**PROBLEMA DA RISOLVERE:**
Copia senza alcuna modifica le righe dei record, partendo dalla riga che contiene "Go to the Gebruikersbeheer tab" e terminando con la riga che contiene "Action: pyautogui.click(x=38, y=76)". Entrambe le righe sono incluse.

**ELENCO DATI:**
####################

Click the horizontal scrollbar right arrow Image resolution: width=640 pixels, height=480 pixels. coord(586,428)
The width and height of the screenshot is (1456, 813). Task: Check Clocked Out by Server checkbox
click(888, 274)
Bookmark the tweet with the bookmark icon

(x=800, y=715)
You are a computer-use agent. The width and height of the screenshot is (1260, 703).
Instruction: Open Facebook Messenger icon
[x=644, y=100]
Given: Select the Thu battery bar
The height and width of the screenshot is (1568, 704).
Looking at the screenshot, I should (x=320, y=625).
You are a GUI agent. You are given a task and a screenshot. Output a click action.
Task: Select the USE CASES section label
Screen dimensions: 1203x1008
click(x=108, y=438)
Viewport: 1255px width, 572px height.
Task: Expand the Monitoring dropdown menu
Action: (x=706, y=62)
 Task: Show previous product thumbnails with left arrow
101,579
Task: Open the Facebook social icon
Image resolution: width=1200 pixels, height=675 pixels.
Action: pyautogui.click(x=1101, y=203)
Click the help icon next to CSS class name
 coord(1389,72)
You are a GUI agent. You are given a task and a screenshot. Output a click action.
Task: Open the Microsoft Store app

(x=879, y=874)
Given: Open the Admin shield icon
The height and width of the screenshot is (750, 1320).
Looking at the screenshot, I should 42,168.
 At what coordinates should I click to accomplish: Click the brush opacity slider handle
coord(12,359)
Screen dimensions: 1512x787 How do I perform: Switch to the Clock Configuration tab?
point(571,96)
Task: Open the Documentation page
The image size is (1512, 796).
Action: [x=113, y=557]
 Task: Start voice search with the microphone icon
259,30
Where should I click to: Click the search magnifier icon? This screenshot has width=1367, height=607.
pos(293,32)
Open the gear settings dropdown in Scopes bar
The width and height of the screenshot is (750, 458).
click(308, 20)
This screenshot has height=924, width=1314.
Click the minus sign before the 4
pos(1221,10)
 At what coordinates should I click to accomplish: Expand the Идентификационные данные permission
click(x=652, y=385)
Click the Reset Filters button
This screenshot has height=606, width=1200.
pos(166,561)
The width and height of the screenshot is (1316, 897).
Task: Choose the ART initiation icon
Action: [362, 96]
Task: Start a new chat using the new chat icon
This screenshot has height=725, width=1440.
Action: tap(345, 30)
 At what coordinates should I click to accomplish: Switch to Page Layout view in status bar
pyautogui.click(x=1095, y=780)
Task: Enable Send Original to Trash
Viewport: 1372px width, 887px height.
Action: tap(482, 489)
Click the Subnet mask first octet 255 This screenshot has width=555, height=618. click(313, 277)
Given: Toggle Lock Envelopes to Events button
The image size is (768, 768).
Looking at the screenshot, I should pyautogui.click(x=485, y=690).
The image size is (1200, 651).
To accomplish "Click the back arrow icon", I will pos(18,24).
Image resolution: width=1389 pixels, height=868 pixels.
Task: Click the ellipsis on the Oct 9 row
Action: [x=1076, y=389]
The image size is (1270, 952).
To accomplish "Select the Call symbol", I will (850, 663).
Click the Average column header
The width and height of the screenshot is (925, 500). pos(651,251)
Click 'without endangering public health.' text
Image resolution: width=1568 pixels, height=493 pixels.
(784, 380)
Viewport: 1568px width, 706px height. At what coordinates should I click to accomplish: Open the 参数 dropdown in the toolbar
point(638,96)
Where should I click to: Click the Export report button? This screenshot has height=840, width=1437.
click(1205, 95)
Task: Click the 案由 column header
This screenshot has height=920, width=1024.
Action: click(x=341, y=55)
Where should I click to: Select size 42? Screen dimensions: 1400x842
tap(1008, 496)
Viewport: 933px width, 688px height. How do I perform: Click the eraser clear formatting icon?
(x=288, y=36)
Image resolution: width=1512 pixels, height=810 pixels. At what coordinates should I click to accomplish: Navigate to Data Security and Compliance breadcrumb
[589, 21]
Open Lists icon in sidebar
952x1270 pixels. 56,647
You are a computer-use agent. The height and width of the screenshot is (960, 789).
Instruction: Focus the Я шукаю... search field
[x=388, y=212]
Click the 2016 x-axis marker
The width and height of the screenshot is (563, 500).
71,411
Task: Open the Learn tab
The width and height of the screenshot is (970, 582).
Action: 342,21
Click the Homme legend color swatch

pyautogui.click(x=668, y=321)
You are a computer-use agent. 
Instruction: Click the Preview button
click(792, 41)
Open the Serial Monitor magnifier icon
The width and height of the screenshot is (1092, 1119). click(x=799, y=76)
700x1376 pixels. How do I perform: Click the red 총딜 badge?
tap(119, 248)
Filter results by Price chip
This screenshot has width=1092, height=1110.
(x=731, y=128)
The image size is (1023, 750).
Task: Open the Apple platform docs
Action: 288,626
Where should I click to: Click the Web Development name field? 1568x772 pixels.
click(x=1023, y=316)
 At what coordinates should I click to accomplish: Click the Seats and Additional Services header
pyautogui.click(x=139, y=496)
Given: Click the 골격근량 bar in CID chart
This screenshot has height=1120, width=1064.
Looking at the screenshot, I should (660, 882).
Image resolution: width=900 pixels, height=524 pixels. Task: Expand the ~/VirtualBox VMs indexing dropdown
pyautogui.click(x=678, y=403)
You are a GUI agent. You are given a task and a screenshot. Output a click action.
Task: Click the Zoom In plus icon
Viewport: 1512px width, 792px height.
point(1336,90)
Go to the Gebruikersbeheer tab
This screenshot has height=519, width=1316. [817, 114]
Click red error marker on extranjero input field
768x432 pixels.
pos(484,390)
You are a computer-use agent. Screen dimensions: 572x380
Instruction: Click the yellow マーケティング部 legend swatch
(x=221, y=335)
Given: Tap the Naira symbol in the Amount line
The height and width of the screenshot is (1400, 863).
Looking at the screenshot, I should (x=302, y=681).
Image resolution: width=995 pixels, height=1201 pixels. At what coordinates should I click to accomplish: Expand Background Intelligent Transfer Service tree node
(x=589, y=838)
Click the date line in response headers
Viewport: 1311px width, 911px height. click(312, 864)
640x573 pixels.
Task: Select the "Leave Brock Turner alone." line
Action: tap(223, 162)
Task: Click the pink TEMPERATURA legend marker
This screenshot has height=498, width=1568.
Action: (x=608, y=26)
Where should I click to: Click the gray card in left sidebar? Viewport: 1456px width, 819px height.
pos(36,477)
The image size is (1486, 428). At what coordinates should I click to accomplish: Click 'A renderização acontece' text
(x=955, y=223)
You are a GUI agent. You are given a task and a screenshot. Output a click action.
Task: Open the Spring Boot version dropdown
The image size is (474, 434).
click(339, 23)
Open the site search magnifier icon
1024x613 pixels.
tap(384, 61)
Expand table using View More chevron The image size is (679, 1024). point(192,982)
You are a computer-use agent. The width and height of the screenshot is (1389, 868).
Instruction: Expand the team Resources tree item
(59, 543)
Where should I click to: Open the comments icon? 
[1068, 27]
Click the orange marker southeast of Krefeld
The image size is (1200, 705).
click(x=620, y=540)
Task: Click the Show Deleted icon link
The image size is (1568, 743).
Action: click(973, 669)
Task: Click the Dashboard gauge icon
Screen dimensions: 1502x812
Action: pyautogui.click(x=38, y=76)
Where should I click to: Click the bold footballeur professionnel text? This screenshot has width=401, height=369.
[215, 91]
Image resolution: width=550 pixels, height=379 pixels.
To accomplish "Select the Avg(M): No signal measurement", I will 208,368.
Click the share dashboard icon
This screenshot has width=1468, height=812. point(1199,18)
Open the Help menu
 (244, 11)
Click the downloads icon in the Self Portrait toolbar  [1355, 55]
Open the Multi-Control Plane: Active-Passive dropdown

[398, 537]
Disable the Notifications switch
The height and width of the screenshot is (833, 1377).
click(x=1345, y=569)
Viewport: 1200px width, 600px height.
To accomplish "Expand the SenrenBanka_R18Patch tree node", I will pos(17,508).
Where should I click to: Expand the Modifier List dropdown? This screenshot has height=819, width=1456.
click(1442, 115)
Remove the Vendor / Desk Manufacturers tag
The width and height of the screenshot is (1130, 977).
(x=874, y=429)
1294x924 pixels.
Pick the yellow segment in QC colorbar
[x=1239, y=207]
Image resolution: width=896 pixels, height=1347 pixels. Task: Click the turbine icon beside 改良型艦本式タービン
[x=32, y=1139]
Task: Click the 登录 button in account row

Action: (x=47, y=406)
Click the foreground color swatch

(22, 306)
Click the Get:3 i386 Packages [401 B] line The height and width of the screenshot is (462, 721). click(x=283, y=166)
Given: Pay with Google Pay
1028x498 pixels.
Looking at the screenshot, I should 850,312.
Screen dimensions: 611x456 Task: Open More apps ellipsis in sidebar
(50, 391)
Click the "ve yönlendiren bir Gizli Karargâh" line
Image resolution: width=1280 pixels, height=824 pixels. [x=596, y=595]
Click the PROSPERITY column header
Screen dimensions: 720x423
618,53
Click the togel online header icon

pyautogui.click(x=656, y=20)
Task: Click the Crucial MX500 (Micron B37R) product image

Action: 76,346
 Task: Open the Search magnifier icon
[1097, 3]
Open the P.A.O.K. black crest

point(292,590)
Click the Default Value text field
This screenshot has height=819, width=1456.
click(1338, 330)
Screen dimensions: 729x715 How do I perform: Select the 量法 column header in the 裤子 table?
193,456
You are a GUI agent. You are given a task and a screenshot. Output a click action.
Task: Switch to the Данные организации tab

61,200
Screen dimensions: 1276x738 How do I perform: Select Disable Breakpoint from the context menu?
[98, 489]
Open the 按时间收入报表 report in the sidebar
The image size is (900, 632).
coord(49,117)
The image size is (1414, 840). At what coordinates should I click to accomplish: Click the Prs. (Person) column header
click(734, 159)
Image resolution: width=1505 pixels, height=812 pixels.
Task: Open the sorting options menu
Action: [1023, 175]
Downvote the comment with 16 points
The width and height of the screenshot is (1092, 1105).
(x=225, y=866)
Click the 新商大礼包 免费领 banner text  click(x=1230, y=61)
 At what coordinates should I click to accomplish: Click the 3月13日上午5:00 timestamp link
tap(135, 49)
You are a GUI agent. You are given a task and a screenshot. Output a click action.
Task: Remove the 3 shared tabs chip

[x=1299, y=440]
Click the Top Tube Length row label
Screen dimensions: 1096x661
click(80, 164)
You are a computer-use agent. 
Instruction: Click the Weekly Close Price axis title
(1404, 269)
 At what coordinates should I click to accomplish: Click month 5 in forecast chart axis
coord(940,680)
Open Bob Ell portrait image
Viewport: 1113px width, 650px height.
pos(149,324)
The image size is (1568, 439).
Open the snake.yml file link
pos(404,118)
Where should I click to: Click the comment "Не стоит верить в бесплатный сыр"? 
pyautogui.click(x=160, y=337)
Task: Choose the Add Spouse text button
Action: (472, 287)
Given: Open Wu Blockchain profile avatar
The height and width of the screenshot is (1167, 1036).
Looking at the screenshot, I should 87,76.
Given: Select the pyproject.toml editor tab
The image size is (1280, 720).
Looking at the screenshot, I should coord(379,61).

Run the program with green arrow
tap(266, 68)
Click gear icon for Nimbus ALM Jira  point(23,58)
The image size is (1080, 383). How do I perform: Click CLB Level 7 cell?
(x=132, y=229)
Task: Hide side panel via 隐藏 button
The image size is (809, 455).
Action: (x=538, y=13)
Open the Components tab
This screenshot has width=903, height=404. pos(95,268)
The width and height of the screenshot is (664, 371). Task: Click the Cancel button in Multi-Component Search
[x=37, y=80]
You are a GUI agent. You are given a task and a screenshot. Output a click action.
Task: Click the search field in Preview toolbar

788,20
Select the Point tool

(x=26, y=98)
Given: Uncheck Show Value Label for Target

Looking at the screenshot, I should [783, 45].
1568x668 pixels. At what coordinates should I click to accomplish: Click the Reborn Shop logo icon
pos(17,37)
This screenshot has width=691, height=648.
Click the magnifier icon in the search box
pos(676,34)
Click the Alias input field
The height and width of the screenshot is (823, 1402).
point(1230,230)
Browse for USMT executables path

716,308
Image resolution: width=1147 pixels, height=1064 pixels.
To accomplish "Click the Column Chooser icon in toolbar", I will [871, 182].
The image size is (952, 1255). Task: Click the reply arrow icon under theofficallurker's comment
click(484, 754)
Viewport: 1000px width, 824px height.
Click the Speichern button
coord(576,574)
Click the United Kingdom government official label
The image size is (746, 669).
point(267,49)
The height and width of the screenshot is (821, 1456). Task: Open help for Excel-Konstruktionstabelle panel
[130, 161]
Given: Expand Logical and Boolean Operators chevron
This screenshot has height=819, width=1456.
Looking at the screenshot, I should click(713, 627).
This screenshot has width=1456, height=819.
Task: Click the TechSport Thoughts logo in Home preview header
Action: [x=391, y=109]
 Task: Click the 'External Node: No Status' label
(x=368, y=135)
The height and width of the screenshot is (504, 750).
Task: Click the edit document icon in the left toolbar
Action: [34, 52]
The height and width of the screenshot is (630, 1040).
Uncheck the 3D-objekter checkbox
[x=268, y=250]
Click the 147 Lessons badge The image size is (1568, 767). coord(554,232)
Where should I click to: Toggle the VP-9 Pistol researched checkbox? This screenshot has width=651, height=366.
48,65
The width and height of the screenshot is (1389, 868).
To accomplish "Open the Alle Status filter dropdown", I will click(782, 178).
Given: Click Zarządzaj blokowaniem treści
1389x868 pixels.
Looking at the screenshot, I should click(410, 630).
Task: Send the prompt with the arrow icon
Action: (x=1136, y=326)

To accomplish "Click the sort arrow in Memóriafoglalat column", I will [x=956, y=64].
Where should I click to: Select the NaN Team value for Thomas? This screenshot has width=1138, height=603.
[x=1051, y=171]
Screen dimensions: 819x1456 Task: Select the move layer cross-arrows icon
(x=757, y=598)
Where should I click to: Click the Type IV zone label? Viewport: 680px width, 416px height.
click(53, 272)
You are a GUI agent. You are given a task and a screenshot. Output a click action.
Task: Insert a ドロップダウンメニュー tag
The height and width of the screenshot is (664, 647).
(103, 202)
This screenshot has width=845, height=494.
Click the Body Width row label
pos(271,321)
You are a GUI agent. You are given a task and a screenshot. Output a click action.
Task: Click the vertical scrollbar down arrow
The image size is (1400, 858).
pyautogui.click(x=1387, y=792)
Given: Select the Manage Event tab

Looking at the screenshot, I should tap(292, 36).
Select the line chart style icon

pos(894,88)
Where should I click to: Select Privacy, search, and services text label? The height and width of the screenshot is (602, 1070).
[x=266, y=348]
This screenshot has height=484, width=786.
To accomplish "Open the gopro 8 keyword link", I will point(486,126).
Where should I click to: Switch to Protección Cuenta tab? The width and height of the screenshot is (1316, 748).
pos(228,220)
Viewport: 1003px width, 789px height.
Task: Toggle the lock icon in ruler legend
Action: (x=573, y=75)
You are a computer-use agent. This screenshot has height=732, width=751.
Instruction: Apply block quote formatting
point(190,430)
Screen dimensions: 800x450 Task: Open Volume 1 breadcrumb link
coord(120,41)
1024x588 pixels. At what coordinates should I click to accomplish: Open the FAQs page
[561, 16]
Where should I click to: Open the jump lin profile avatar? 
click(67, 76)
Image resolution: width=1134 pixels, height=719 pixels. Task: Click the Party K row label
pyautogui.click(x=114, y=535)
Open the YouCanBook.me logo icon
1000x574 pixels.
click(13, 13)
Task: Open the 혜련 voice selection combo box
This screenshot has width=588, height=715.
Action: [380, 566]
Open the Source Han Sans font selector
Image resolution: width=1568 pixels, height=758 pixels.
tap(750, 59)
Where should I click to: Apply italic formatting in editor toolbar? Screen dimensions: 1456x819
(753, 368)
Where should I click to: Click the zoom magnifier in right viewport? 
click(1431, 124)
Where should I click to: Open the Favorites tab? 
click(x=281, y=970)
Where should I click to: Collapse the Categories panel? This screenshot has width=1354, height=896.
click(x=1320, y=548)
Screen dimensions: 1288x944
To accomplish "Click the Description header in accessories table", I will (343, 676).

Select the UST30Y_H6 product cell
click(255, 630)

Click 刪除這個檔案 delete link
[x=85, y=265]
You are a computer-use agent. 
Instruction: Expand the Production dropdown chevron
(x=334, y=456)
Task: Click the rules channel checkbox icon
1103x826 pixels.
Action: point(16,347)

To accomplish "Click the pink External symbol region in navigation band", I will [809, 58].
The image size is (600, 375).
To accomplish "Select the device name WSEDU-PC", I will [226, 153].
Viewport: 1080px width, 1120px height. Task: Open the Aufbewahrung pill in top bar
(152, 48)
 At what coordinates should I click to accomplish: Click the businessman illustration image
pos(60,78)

####################

**RISPOSTA FINALE:**
Go to the Gebruikersbeheer tab
This screenshot has height=519, width=1316. [817, 114]
Click red error marker on extranjero input field
768x432 pixels.
pos(484,390)
You are a computer-use agent. Screen dimensions: 572x380
Instruction: Click the yellow マーケティング部 legend swatch
(x=221, y=335)
Given: Tap the Naira symbol in the Amount line
The height and width of the screenshot is (1400, 863).
Looking at the screenshot, I should (x=302, y=681).
Image resolution: width=995 pixels, height=1201 pixels. At what coordinates should I click to accomplish: Expand Background Intelligent Transfer Service tree node
(x=589, y=838)
Click the date line in response headers
Viewport: 1311px width, 911px height. click(312, 864)
640x573 pixels.
Task: Select the "Leave Brock Turner alone." line
Action: tap(223, 162)
Task: Click the pink TEMPERATURA legend marker
This screenshot has height=498, width=1568.
Action: (x=608, y=26)
Where should I click to: Click the gray card in left sidebar? Viewport: 1456px width, 819px height.
pos(36,477)
The image size is (1486, 428). At what coordinates should I click to accomplish: Click 'A renderização acontece' text
(x=955, y=223)
You are a GUI agent. You are given a task and a screenshot. Output a click action.
Task: Open the Spring Boot version dropdown
The image size is (474, 434).
click(339, 23)
Open the site search magnifier icon
1024x613 pixels.
tap(384, 61)
Expand table using View More chevron The image size is (679, 1024). point(192,982)
You are a computer-use agent. The width and height of the screenshot is (1389, 868).
Instruction: Expand the team Resources tree item
(59, 543)
Where should I click to: Open the comments icon? 
[1068, 27]
Click the orange marker southeast of Krefeld
The image size is (1200, 705).
click(x=620, y=540)
Task: Click the Show Deleted icon link
The image size is (1568, 743).
Action: click(973, 669)
Task: Click the Dashboard gauge icon
Screen dimensions: 1502x812
Action: pyautogui.click(x=38, y=76)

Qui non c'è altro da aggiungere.